▶ **Pointing records for screenshots and pages**:
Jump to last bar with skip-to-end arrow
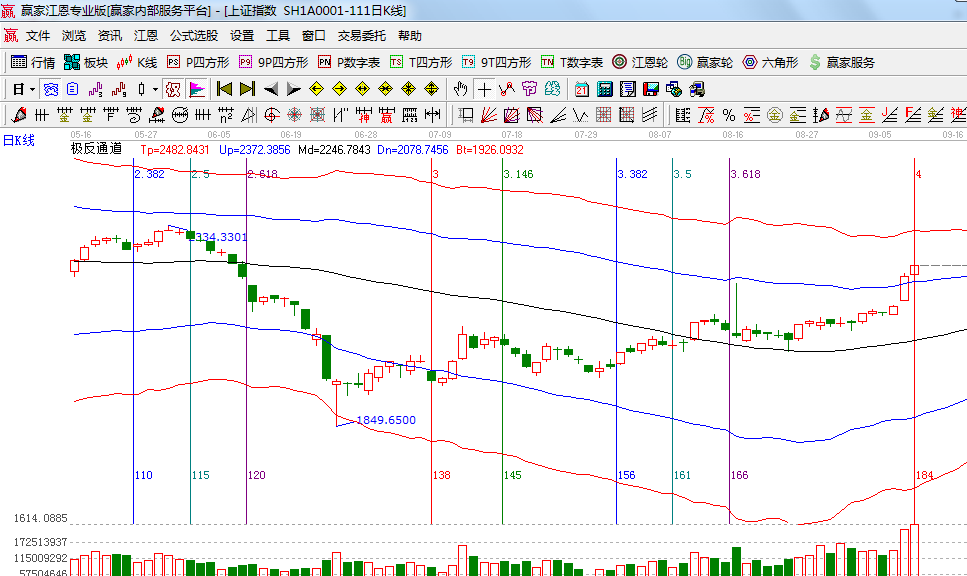Image resolution: width=967 pixels, height=576 pixels. pyautogui.click(x=247, y=89)
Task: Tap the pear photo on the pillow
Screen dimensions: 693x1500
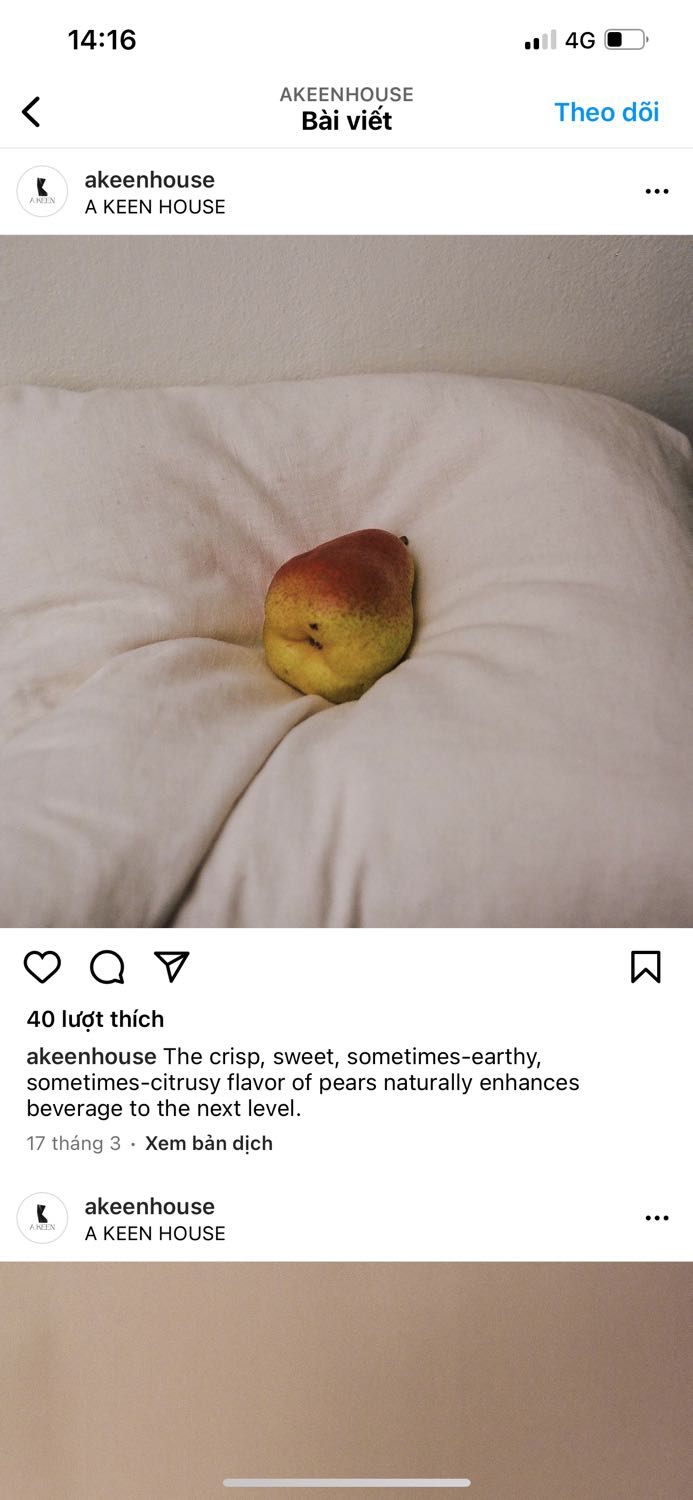Action: pos(346,581)
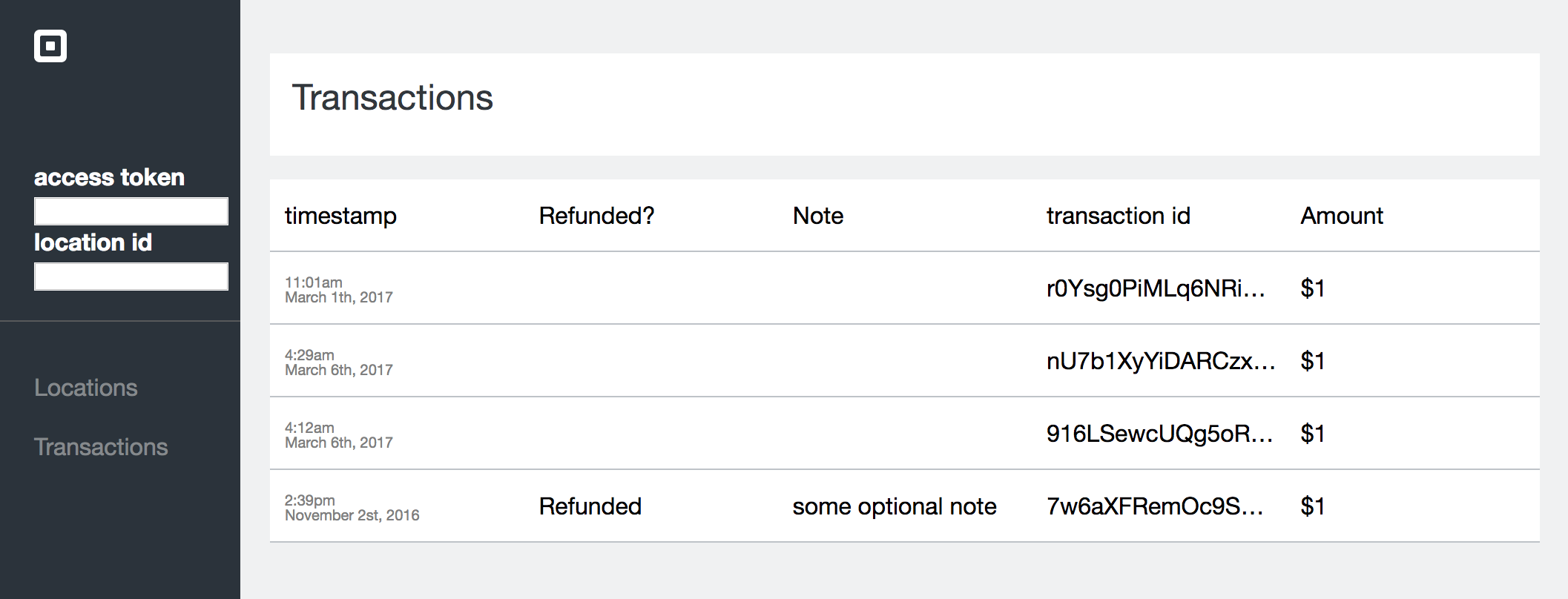Select transaction id nU7b1XyYiDARCzx…
The width and height of the screenshot is (1568, 599).
[x=1160, y=361]
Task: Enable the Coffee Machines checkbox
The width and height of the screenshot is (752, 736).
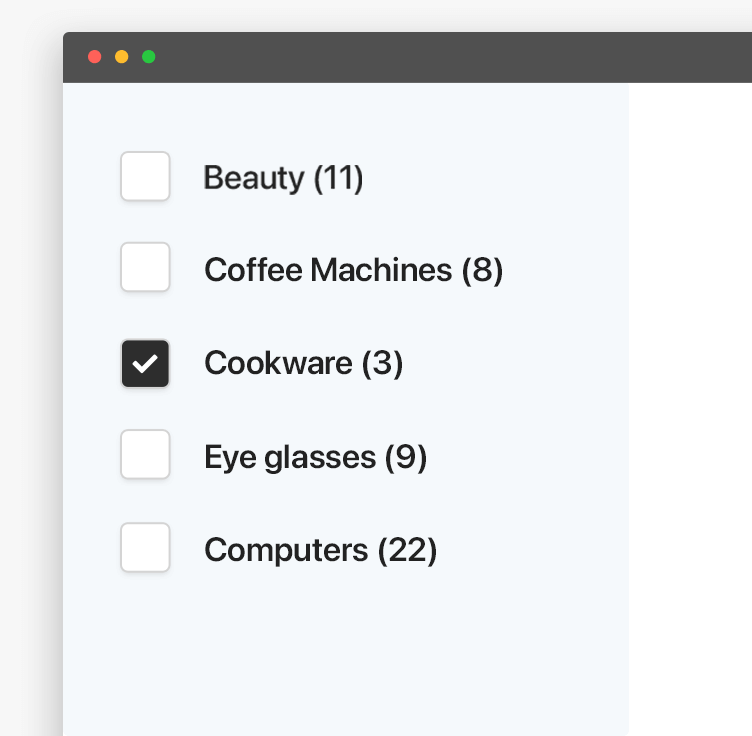Action: coord(145,268)
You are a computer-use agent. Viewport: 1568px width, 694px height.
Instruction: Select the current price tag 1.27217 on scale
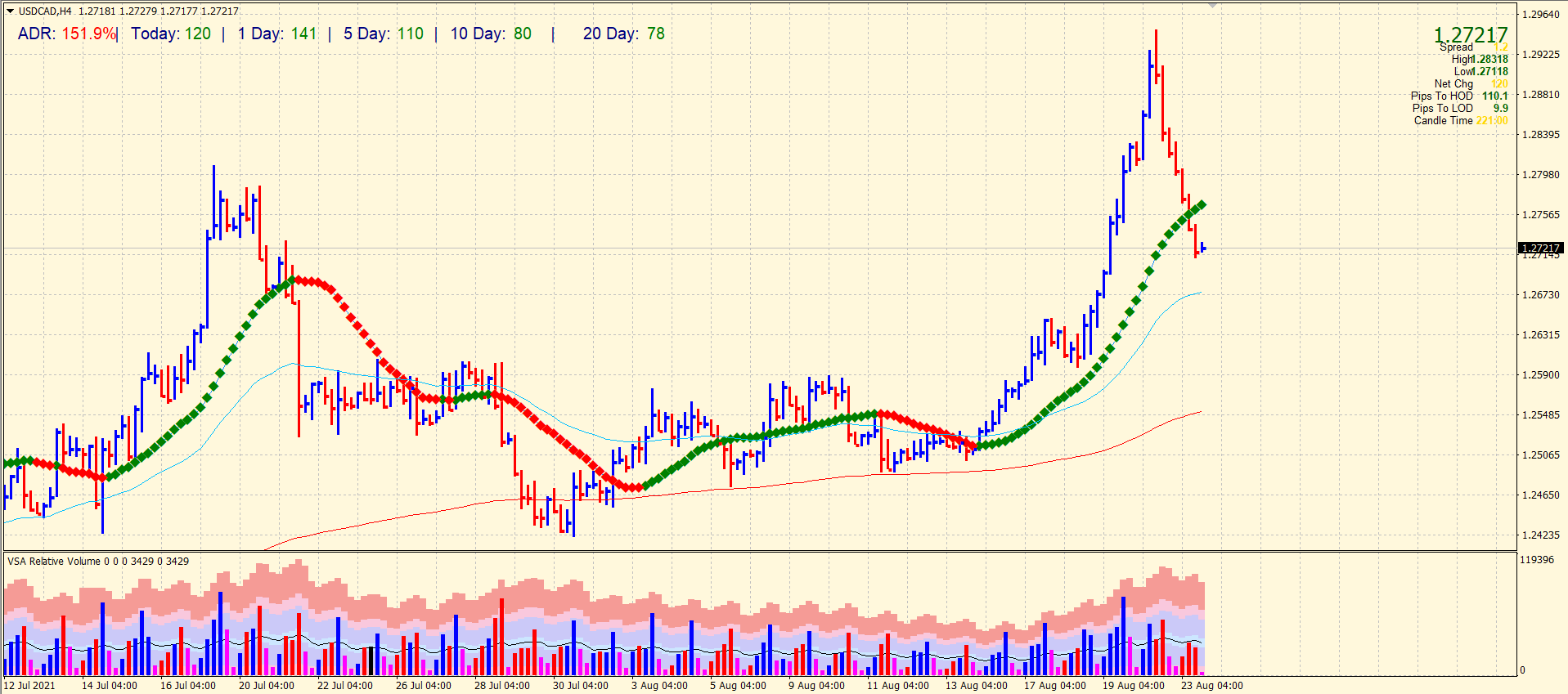click(x=1541, y=248)
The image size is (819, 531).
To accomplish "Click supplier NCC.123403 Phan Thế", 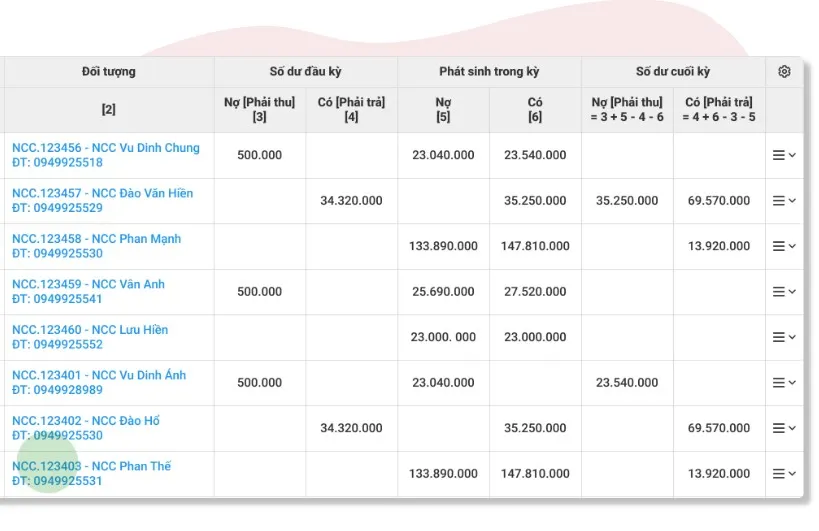I will pos(91,466).
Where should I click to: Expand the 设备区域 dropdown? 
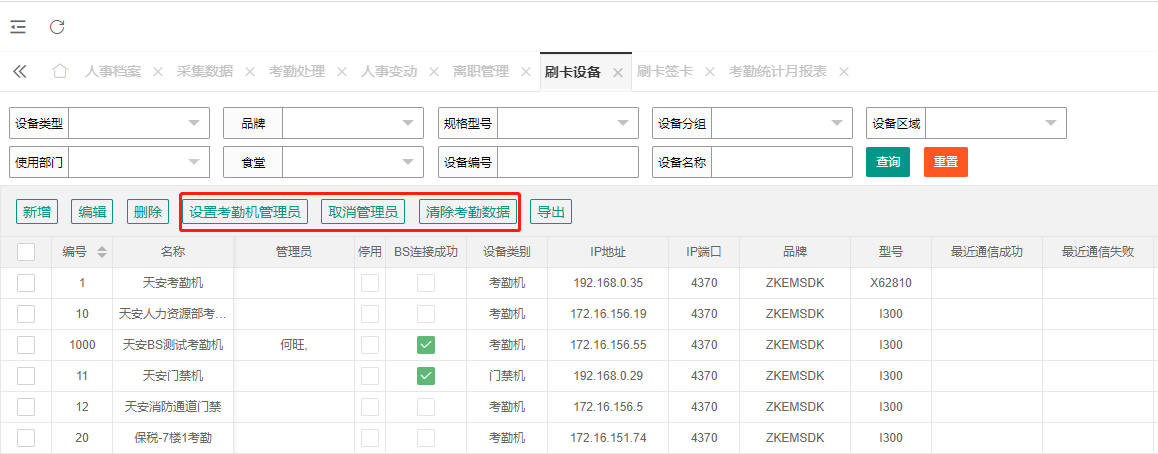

▶ **Task objective**: Retype the part of the listing that opens with the line containing "Task: Enable the Coffee Machines checkbox" and closes with the line containing "click(x=1541, y=248)", including both of those lines. Omit the pictures from your copy.

▶ **The result**:
Task: Enable the Coffee Machines checkbox
The width and height of the screenshot is (752, 736).
Action: coord(145,268)
You are a computer-use agent. Viewport: 1568px width, 694px height.
Instruction: Select the current price tag 1.27217 on scale
click(x=1541, y=248)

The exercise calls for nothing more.